The Ukrainian elections have been declared free and fair (or thereabouts) and though the result has been close it now looks likely that Prime Minister Iulia Timoschenko will have conceded defeat and arranged an orderly handover of power before you read this.

The European Parliament looks likely finally to approve the new European Commission. Which has about it the feel of being distinctly underwhelming.  There are worries about the euro collapsing; but then there are always worries about the euro collapsing.  The euro won’t collapse and life will go on.

What the week has offered is more evidence that the Iranians are closer than ever to building a bomb. I wrote various things about Iran last week in a blog that attracted 67 comments, none, so far as I could see about Iran.

What I said then in a nutshell was that it would be sensible to recognise that Iran had legitimate security concerns, being as it was surrounded by nuclear armed states and with American troops in two countries on her borders.  The response of trying to acquire a nuclear weapon seems to be as rational as anything the Iranians have done.  As someone pointed out the other day it is not the states with nuclear weapons – like North Korea – that are invaded; it is the states without such weapons, like Iraq, that are.

I cannot conceive for a moment of Iran using a nuclear weapon aggressively – for to do so would be certain suicide.  A retaliatory strike would wipe out Tehran in an instant.  I may be in something of a minority of one but I would rather we didn’t fuss over whether Iran actually acquires a nuclear weapon and instead concentrate on making available to the Iranian government the technology to help prevent accidents of any sort and the leakage of nuclear material to terrorists.

(While Iran has sponsored terrorism – it seems unlikely she would take the risk of providing terrorists with nuclear material. The biter could too easily be bit).

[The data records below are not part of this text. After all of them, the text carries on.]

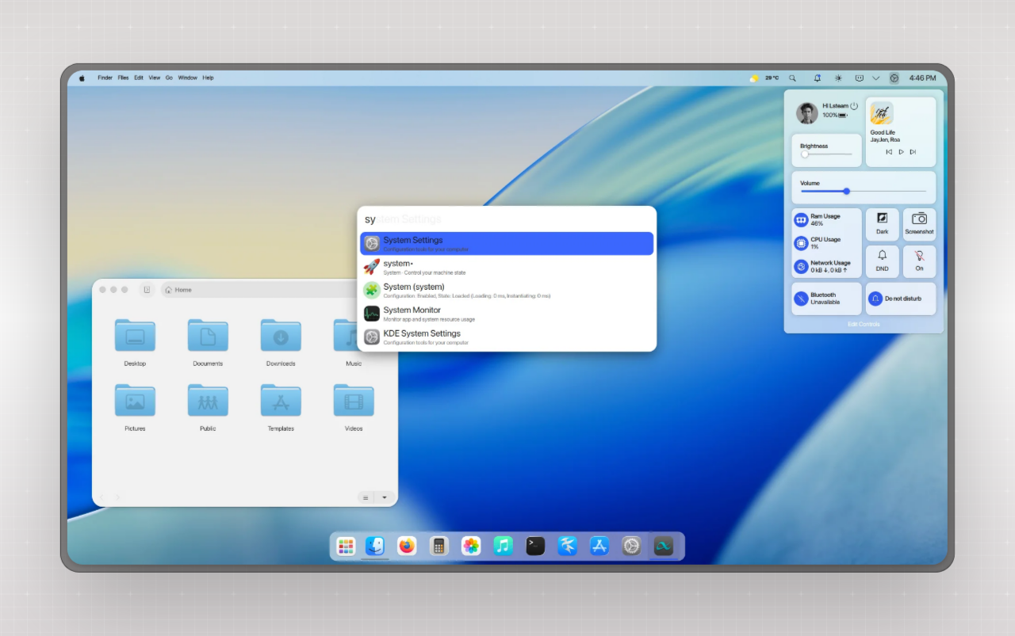This screenshot has width=1015, height=636.
Task: Click the Bluetooth Unavailable tile
Action: click(825, 298)
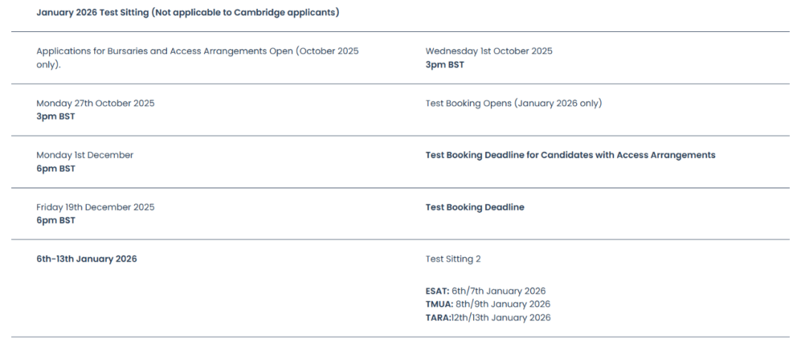801x347 pixels.
Task: Click Test Booking Deadline for Access Arrangements
Action: point(570,156)
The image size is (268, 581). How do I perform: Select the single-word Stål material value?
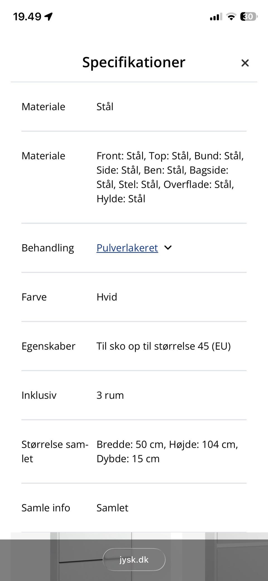(105, 107)
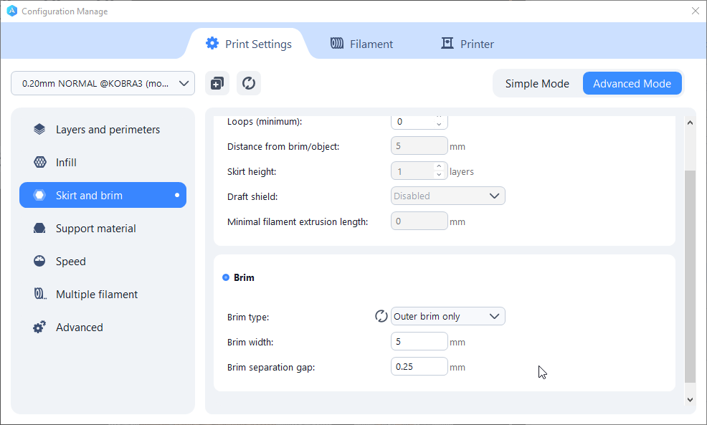Click the Brim width input field
This screenshot has height=425, width=707.
[419, 342]
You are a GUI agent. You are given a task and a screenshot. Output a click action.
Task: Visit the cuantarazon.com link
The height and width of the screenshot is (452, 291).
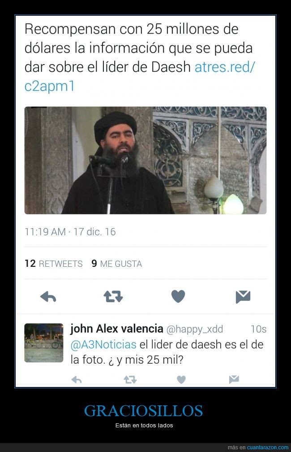(x=267, y=448)
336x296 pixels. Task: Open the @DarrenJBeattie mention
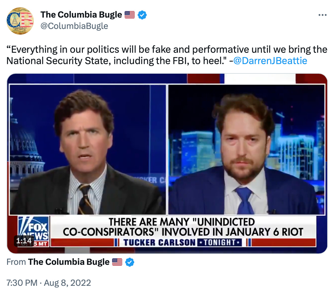point(270,61)
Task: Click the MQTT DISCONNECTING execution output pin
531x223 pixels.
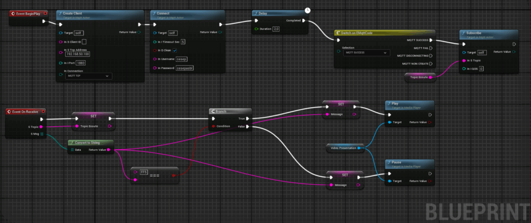Action: (x=430, y=55)
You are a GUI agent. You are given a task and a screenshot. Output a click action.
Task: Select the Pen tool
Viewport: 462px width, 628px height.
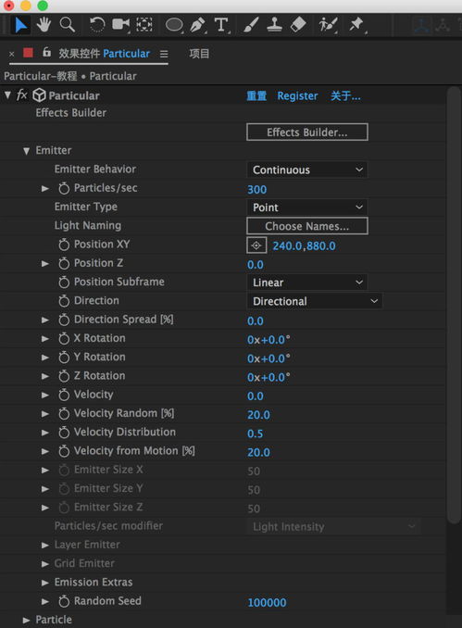[x=197, y=25]
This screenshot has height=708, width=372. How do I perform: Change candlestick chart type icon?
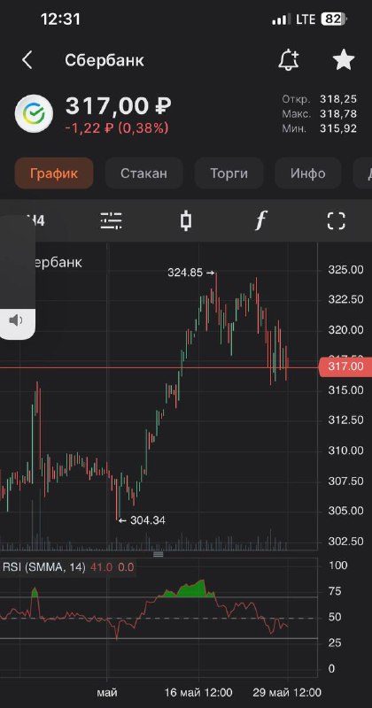tap(186, 221)
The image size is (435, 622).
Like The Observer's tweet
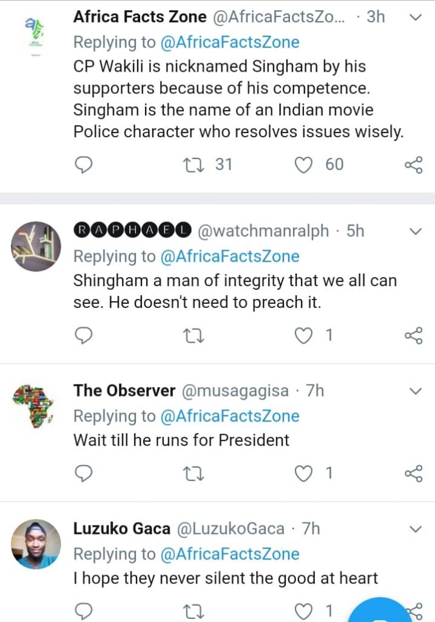click(303, 473)
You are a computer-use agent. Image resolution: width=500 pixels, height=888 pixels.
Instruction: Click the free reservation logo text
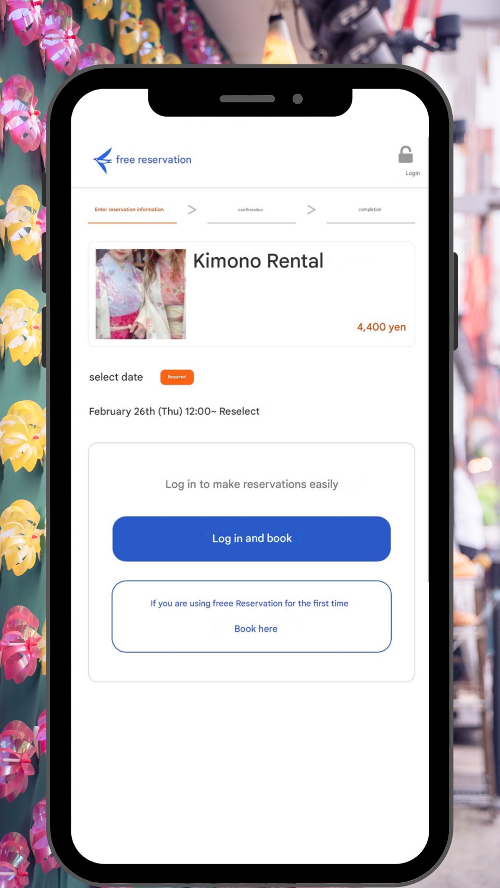point(154,160)
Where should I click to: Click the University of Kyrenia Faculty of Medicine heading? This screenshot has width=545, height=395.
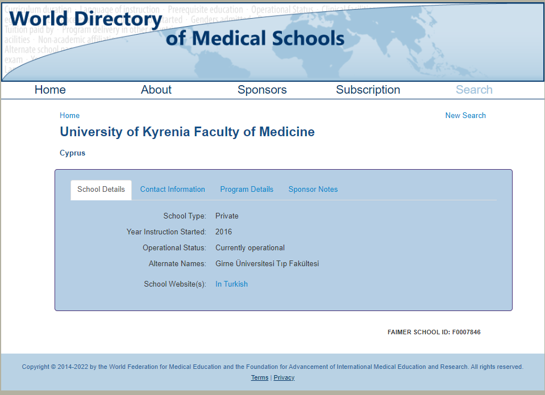click(x=187, y=132)
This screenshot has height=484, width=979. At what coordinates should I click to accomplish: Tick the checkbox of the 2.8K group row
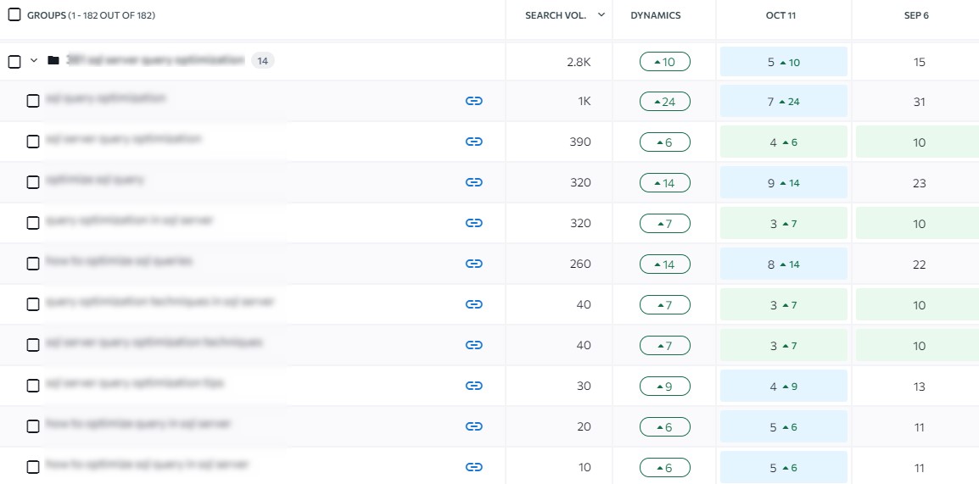[x=14, y=61]
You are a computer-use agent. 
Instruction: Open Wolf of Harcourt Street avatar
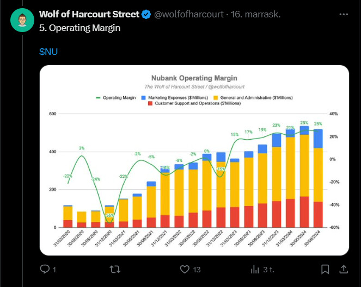click(22, 21)
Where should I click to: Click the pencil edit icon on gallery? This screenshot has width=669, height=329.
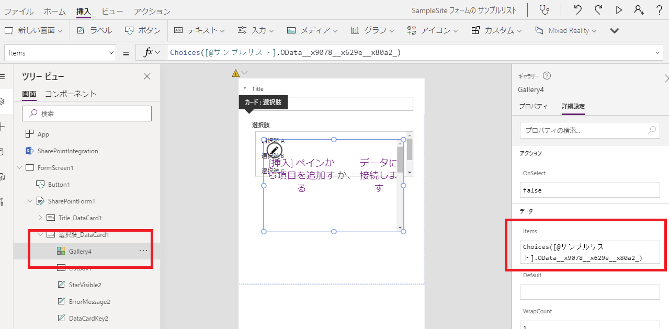pos(274,151)
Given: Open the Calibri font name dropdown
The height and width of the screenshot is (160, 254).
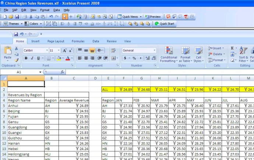Looking at the screenshot, I should (47, 50).
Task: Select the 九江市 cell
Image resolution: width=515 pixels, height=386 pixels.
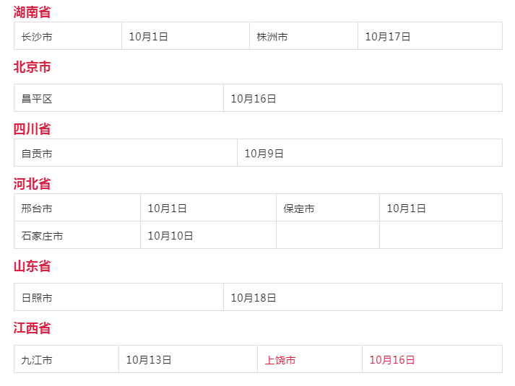Action: (66, 359)
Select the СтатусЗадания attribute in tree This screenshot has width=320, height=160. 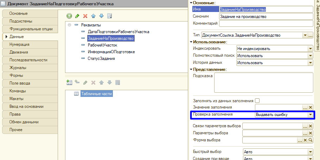pos(101,59)
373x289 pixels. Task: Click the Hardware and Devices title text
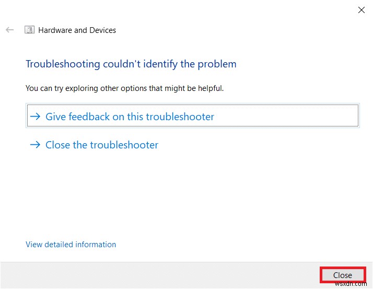(x=77, y=30)

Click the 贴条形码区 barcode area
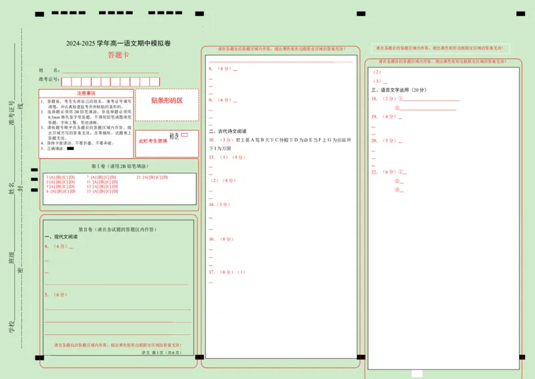pos(167,101)
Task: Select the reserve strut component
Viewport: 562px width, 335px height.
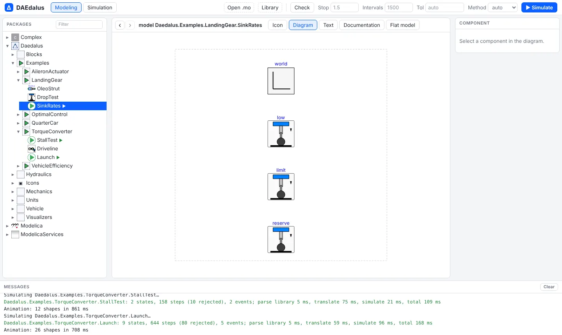Action: coord(281,240)
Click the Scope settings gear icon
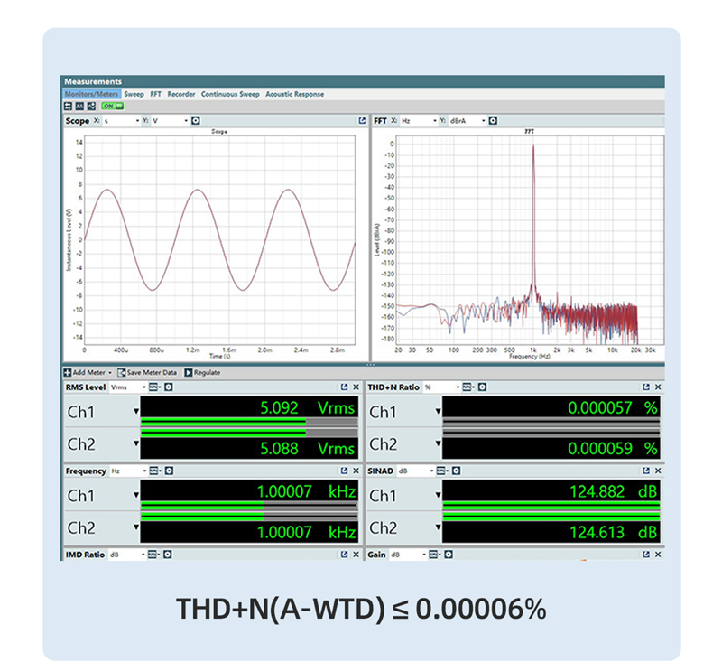 195,120
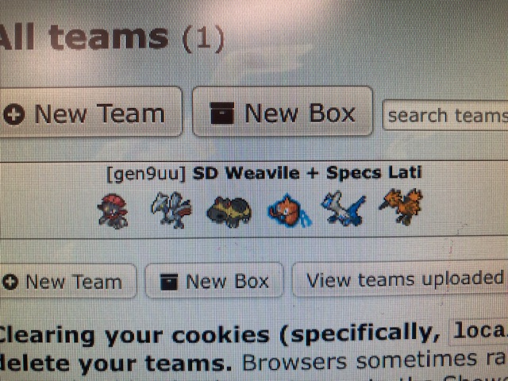The image size is (508, 381).
Task: Click the lower New Team button
Action: [x=68, y=281]
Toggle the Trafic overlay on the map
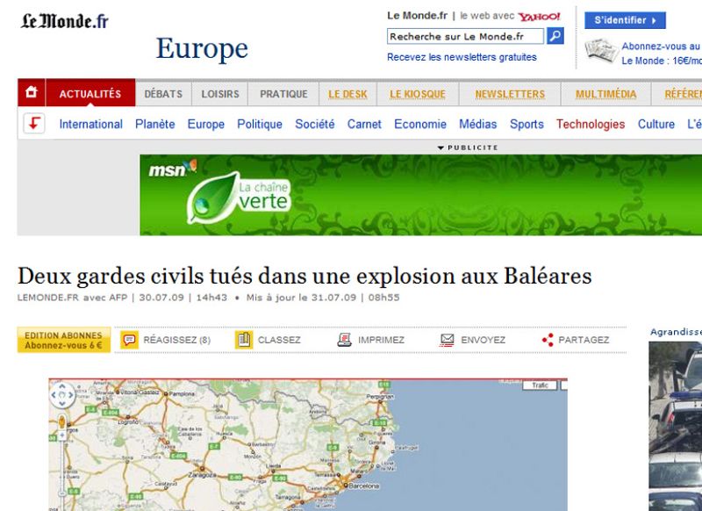 click(540, 385)
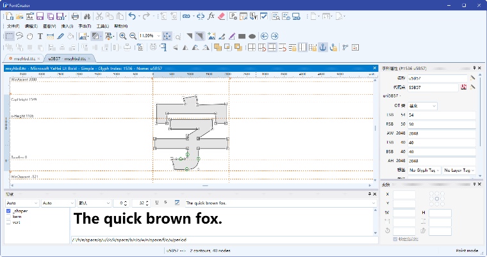Screen dimensions: 487x257
Task: Click the fx formula icon
Action: point(211,15)
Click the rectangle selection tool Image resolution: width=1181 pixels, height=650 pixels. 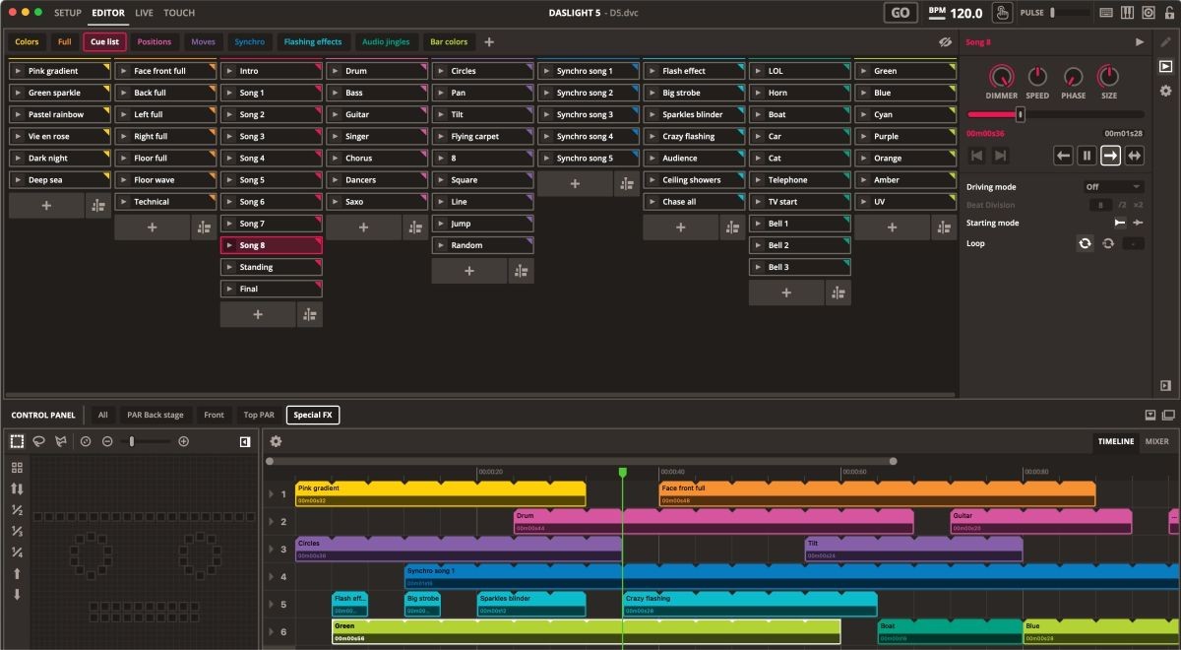(x=17, y=442)
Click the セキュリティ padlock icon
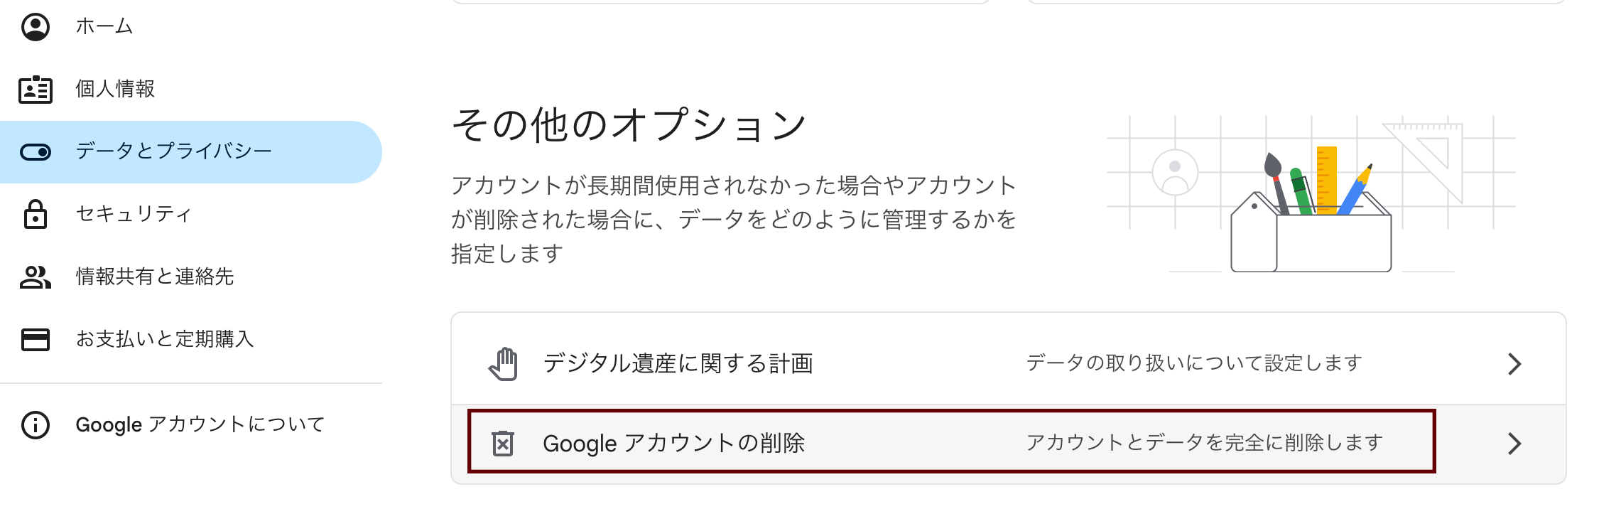 point(36,214)
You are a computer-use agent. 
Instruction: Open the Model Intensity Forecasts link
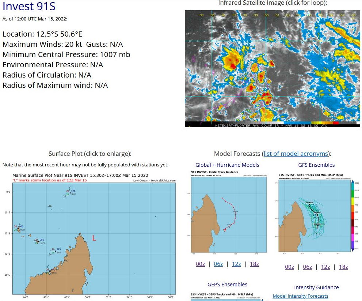[300, 296]
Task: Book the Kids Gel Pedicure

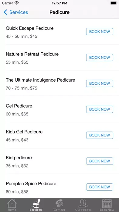Action: tap(100, 135)
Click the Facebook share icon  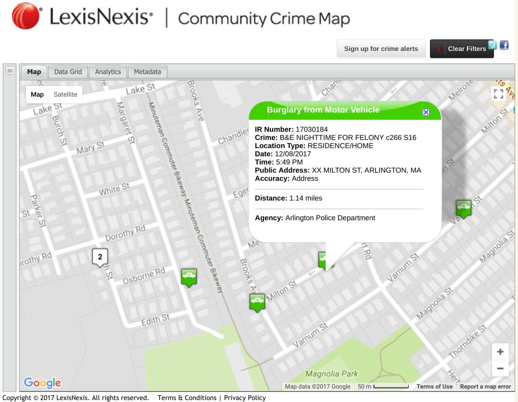(504, 45)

The blog I wrote last week did indeed attract many comments.  Apart from Iran, very few of them had anything to do with anything else I wrote either. (Indeed more than two-thirds of the comments were supplied by just two individuals who appeared to be having their own private discussion).

As far as I could gather this thread – in which others joined from time to time – was essentially about whether ‘Europeanism’ – that is a natural shared sense of identity between Europeans – exists.

That is indeed a question that crops up on many blogs.  And it seems to me one of those futile arguments that can never be settled. Some people feel ‘European;’ others don’t. It is something subjective. It is not something that can be demonstrated by arguing whether one country is more or less like another.  I think European, therefore I am European; or not as the case may be.

What we can be pretty sure of is that however you define ‘Europe’ you will find a majority of people prepared to defend this concept of Europeanism.  That doesn’t mean they reject the nation state in which they live (although they may do this).  Most feel a national as well as a continental identity and of course they have other more local allegiances as well, determined by geography, tribe or clan.
The allegiances are voluntary. No one makes me European, or British, for that matter.  It’s what I choose to be, though living here and having European ancestry helps.  And if this majority – and repeated opinion polls have shown a majority – chooses to co-operate economically, politically, culturally to give effect and purpose to this shared identity in the knowledge that more can be achieved in collaboration with others, then of course this is legitimate.

Those of us who espouse the European cause may indeed disagree on all sorts of things to do with the way Europe is being built.  I have written repeatedly of my dissatisfaction at the democratic deficit at the heart of European government; I am infuriated at the lack of strategic thinking about the long term evolution of the European Union and the taking of decisions in a manner that without knowing these long term goals is often ad hoc.  But that does not make me doubt my basic identity.

Those who disavow the concept of Europeanism and deny it exists are in the minority.  But this is politics.  We are all in minorities in something or other.  Democracy cannot exist without there being as many minorities as majorities. Politics would not exist if people did not disagree.

***********
I have to confess that I contributed one of the 67 comments on last week’s blog myself. I was trying to stand up for the Little People – specifically the Leprechauns, which I feel obliged to do seeing as my Grandmother came from Ireland.  I have always felt a particular attachment for this species of fairy folk about whom much has been written.

Anyone wanting to make their acquaintance could do worse than to read James Stephens delightful book ‘The Crock of Gold,’ written now a century ago  in that sunny interlude between the ‘Entente Cordiale’ and the sad events of Sarajevo that started the First World War.  It is still in print and available cheaply in paperback from online booksellers.  It is a part of our European heritage.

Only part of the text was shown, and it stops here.